Although there were racial connotations to the events of 21 April, and there was no dispute that racist remarks had been made, the judge, who could have imposed an additional tariff for racial aggravation, determined at a sentencing hearing that this was not a clear racial crime. Because the remarks had not been uttered by Connolly and Connolly had gone on to attack a white man, the judge could not be satisfied that racism was the specific motivation in the murder.

==Connolly's trial and sentence==
On 1 October 2007, the trial of Connolly started. A week later, on 9 October 2007, the prosecutor said: "This case isn't about a late night punch up, it's about a group of five friends who in two separate incidents closed in on unarmed men, causing serious injuries to one and death to the other." He added: "These pitiless stabbings were completely without a semblance of justification."

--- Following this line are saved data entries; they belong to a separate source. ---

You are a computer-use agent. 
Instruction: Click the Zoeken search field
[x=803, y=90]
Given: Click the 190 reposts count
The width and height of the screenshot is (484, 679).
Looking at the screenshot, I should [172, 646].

On 10 December 2007, Connolly was found guilty of killing Alaneme. He was also found guilty of wounding with intent to cause grievous bodily harm to Davies. Giblin and Beaney were cleared of all charges at Maidstone Crown Court. The judge ordered the jury to return a not guilty verdict regarding the Duhig brothers.

On sentencing, Judge Mr Justice Goldring told Connolly: "From the beginning you have not shown the slightest remorse. You sought to mislead the police." With regard to the knife, the judge said: "You must have contemplated its use."

The jury heard how Connolly, who had been visiting Sheerness for the weekend, took drugs and drank heavily, before setting out into Sheerness town centre, already carrying the weapon that killed Alaneme and severely injured Davies. He was sentenced to a minimum of 15 years for murdering Christopher Alaneme, and sentenced for 10 years, to run concurrently, for wounding Davies.